■ **PROVIDED MATERIAL**:
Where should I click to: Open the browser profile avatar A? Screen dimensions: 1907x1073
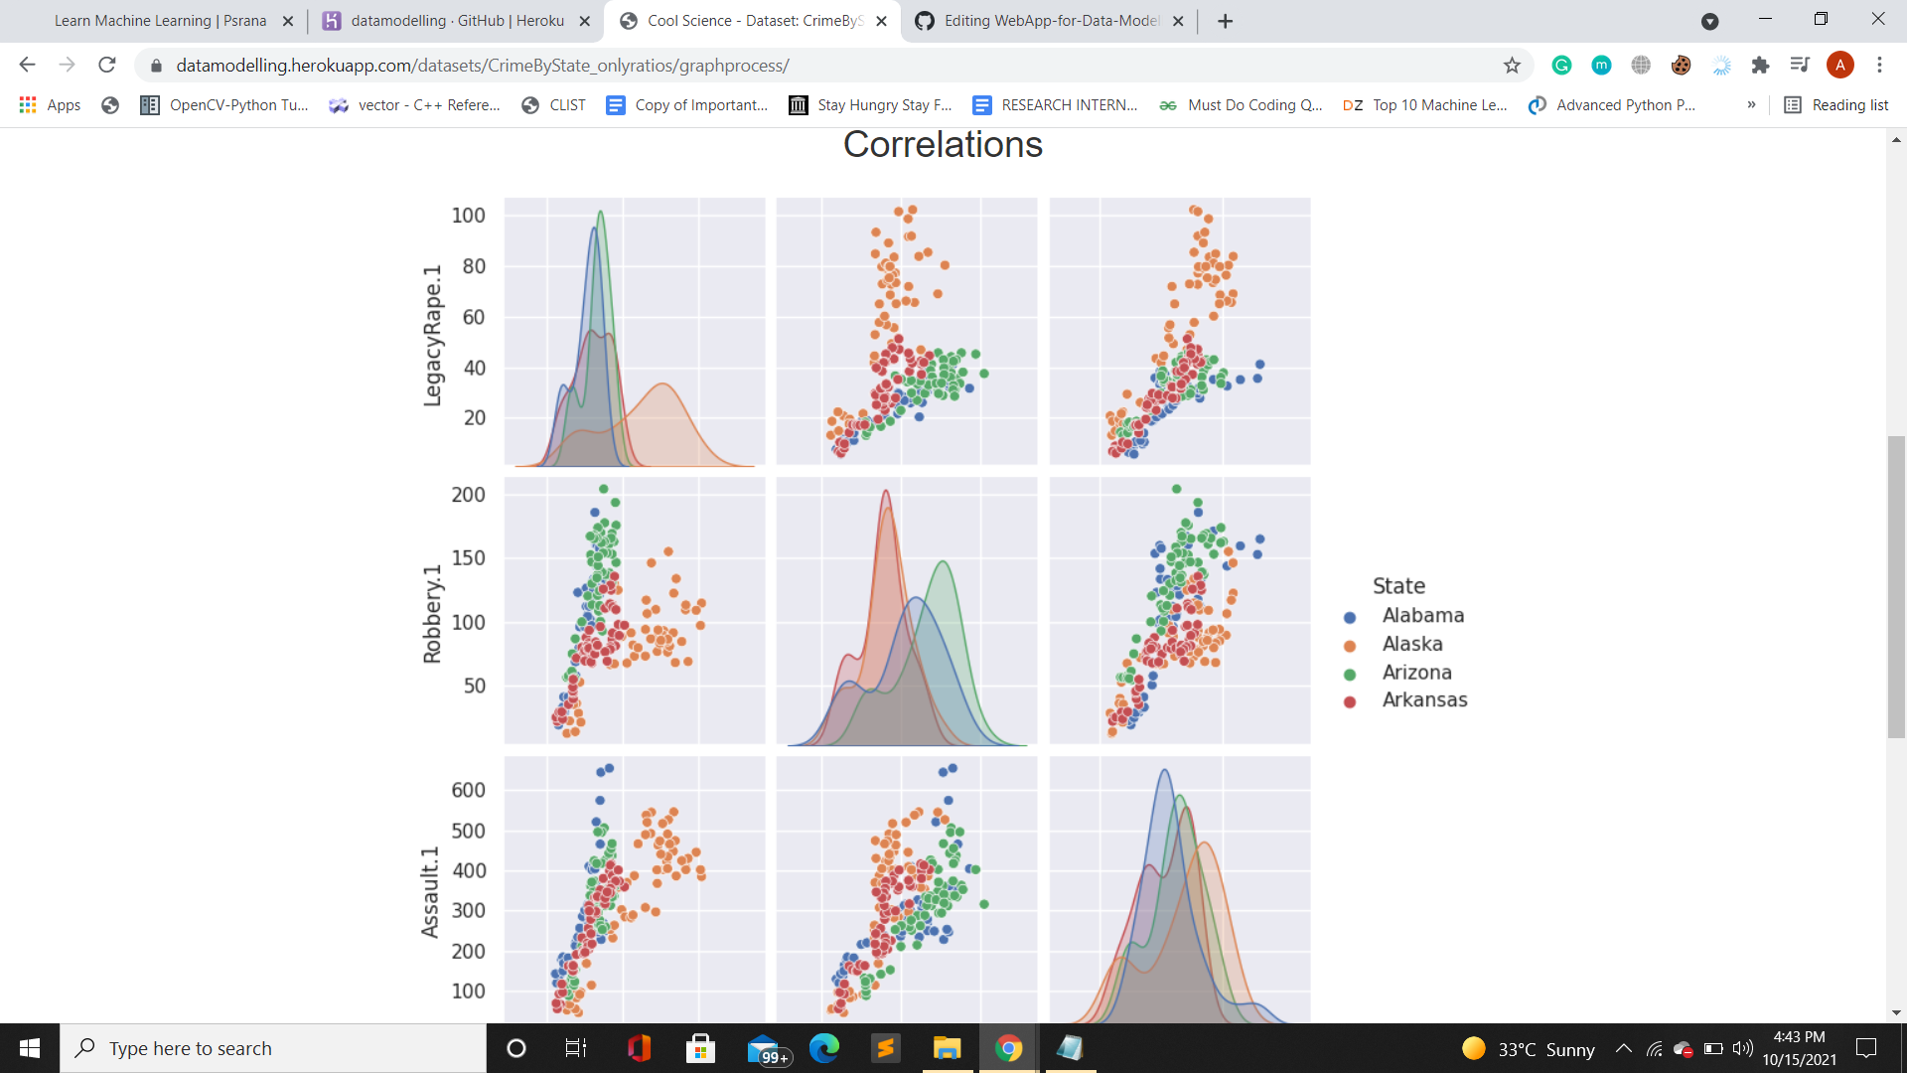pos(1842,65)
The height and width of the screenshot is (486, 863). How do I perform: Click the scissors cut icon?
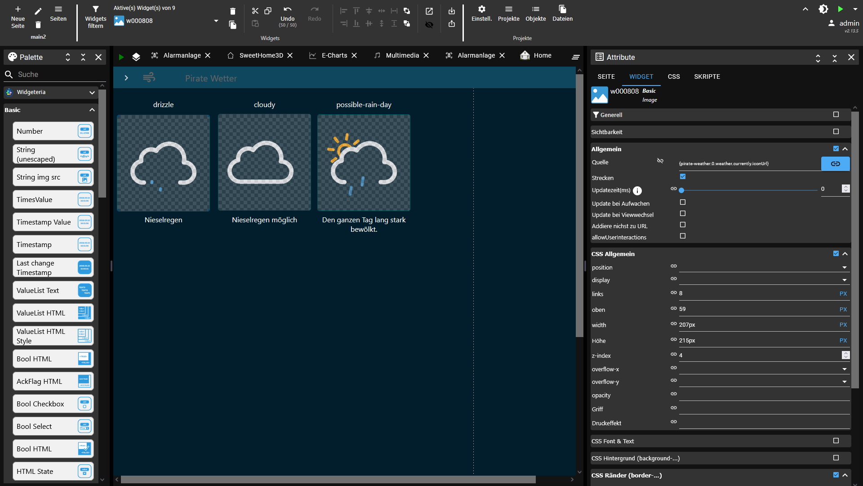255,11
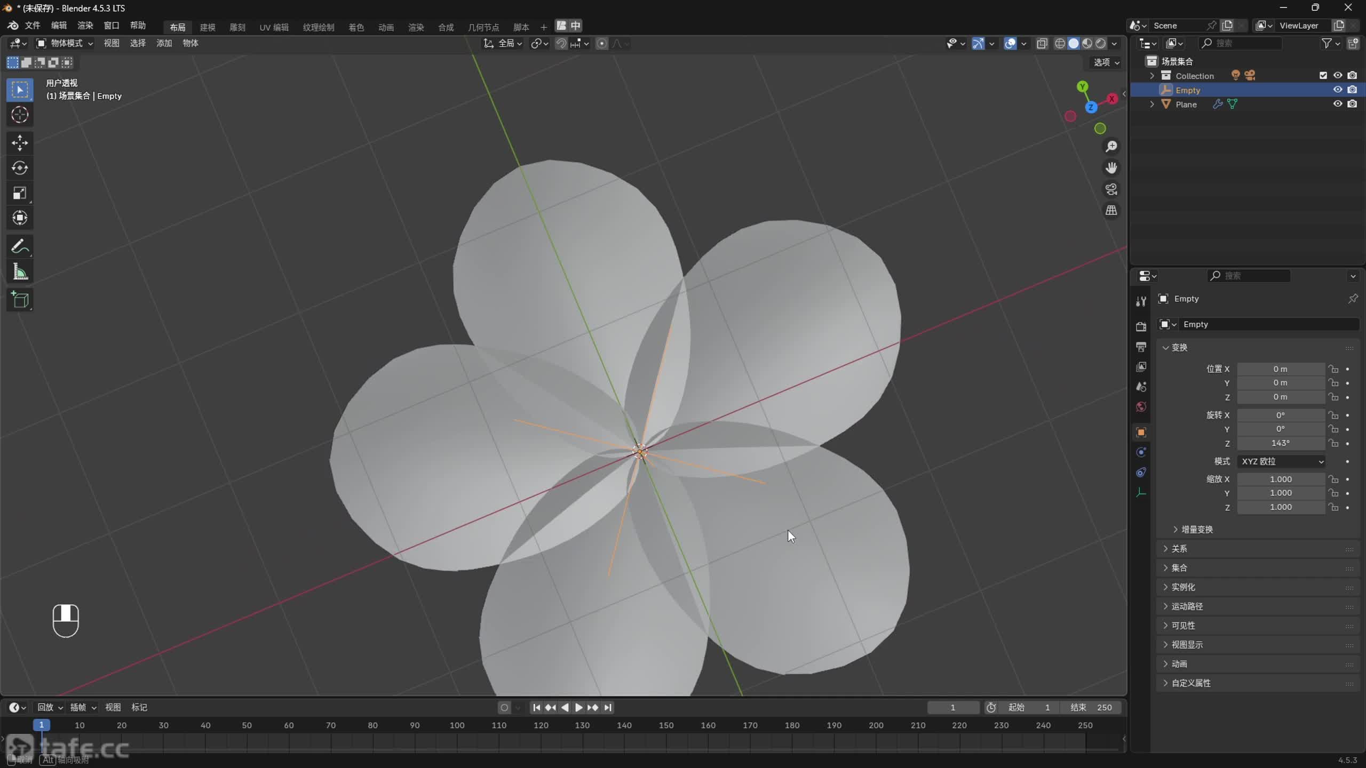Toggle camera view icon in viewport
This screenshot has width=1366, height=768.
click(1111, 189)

...

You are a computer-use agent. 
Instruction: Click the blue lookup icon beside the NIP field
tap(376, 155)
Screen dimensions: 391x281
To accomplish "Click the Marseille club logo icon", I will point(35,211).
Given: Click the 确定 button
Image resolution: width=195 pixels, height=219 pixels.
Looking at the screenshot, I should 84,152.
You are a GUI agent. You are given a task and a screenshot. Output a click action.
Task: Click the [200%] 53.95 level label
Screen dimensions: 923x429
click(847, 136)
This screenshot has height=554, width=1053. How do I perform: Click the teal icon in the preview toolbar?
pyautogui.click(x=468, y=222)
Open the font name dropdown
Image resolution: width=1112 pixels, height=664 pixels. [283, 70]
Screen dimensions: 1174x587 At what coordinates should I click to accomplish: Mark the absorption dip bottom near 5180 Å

* * *

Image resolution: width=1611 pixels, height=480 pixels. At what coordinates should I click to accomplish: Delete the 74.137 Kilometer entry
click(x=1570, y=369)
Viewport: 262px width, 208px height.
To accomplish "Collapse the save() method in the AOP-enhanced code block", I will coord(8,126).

■ **YOUR GOAL**:
Copy out the part of the listing that opens with the line containing "Screen dimensions: 391x281" and closes with the line containing "Screen dimensions: 1174x587", both lines included.

■ **FINISHED TASK**:
Screen dimensions: 391x281
To accomplish "Click the Marseille club logo icon", I will point(35,211).
Given: Click the 确定 button
Image resolution: width=195 pixels, height=219 pixels.
Looking at the screenshot, I should 84,152.
You are a GUI agent. You are given a task and a screenshot. Output a click action.
Task: Click the [200%] 53.95 level label
Screen dimensions: 923x429
click(847, 136)
This screenshot has height=554, width=1053. How do I perform: Click the teal icon in the preview toolbar?
pyautogui.click(x=468, y=222)
Open the font name dropdown
Image resolution: width=1112 pixels, height=664 pixels. [283, 70]
Screen dimensions: 1174x587 At what coordinates should I click to accomplish: Mark the absorption dip bottom near 5180 Å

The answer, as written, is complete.